Activity → Print nothing except the lines of the listing below from the line with "Where should I click to: Focus" to the line with "Click the thumbs-up like icon", each exactly as written, both ends included.

----------------

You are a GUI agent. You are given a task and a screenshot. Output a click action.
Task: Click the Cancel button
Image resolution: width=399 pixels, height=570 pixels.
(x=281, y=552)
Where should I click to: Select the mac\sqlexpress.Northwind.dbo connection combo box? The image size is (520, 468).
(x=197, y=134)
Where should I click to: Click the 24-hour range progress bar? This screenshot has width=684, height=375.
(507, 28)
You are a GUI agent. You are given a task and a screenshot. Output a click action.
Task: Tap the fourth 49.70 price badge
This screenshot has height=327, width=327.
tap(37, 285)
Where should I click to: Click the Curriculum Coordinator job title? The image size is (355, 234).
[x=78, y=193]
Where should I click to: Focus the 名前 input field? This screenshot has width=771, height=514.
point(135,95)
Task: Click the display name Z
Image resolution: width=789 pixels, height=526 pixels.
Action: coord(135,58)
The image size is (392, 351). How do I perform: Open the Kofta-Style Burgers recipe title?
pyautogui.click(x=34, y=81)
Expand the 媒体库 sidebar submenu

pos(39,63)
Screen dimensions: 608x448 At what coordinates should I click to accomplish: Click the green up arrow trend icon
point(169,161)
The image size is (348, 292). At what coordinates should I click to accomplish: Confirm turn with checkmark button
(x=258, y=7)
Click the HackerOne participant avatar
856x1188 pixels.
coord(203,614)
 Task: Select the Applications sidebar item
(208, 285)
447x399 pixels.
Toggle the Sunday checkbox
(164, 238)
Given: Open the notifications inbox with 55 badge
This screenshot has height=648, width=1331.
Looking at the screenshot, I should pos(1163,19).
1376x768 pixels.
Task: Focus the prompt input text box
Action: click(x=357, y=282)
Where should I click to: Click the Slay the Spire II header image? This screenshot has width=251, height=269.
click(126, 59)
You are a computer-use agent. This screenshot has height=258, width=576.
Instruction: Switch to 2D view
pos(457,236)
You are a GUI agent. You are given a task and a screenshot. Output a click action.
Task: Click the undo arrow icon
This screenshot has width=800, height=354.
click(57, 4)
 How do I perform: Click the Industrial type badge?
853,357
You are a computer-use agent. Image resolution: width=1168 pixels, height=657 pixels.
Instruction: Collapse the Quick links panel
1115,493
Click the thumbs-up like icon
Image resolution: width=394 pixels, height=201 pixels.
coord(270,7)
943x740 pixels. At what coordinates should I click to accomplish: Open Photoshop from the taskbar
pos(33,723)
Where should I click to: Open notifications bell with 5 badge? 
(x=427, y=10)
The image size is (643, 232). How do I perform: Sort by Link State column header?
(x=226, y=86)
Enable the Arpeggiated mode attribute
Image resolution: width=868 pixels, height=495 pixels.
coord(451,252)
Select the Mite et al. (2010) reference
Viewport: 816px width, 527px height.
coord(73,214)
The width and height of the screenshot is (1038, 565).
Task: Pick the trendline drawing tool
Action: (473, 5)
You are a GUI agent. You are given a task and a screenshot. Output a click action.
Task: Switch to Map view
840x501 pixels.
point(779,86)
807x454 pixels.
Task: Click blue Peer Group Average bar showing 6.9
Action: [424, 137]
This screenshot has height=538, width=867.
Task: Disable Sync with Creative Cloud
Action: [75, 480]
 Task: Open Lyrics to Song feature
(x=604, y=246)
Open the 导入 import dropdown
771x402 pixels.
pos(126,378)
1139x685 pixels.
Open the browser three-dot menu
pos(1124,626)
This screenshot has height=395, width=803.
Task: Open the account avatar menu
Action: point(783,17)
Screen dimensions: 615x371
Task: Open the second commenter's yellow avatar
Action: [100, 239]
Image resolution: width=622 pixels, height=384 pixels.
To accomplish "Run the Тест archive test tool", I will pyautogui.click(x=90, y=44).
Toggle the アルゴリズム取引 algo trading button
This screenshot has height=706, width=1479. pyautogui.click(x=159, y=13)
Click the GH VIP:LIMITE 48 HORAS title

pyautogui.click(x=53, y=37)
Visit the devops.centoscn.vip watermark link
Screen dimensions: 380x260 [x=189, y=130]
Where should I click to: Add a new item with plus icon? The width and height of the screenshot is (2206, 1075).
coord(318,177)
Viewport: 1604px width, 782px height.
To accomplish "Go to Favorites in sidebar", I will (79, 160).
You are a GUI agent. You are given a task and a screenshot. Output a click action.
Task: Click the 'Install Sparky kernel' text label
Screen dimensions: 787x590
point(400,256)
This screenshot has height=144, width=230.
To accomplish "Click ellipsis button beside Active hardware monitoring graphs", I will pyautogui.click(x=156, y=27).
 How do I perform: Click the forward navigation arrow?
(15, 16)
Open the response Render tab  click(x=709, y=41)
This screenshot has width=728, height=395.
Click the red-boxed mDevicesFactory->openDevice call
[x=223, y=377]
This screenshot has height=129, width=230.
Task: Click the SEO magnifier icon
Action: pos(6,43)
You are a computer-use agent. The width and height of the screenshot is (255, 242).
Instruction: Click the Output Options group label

----------------

Problem solution →
Where should I click to: Focus the 名前 input field? This screenshot has width=771, height=514.
point(135,95)
Task: Click the display name Z
Image resolution: width=789 pixels, height=526 pixels.
Action: coord(135,58)
The image size is (392, 351). How do I perform: Open the Kofta-Style Burgers recipe title?
pyautogui.click(x=34, y=81)
Expand the 媒体库 sidebar submenu

pos(39,63)
Screen dimensions: 608x448 At what coordinates should I click to accomplish: Click the green up arrow trend icon
point(169,161)
The image size is (348, 292). At what coordinates should I click to accomplish: Confirm turn with checkmark button
(x=258, y=7)
Click the HackerOne participant avatar
856x1188 pixels.
coord(203,614)
 Task: Select the Applications sidebar item
(208, 285)
447x399 pixels.
Toggle the Sunday checkbox
(164, 238)
Given: Open the notifications inbox with 55 badge
This screenshot has height=648, width=1331.
Looking at the screenshot, I should pos(1163,19).
1376x768 pixels.
Task: Focus the prompt input text box
Action: click(x=357, y=282)
Where should I click to: Click the Slay the Spire II header image? This screenshot has width=251, height=269.
click(126, 59)
You are a computer-use agent. This screenshot has height=258, width=576.
Instruction: Switch to 2D view
pos(457,236)
You are a GUI agent. You are given a task and a screenshot. Output a click action.
Task: Click the undo arrow icon
This screenshot has width=800, height=354.
click(57, 4)
 How do I perform: Click the Industrial type badge?
853,357
You are a computer-use agent. Image resolution: width=1168 pixels, height=657 pixels.
Instruction: Collapse the Quick links panel
1115,493
Click the thumbs-up like icon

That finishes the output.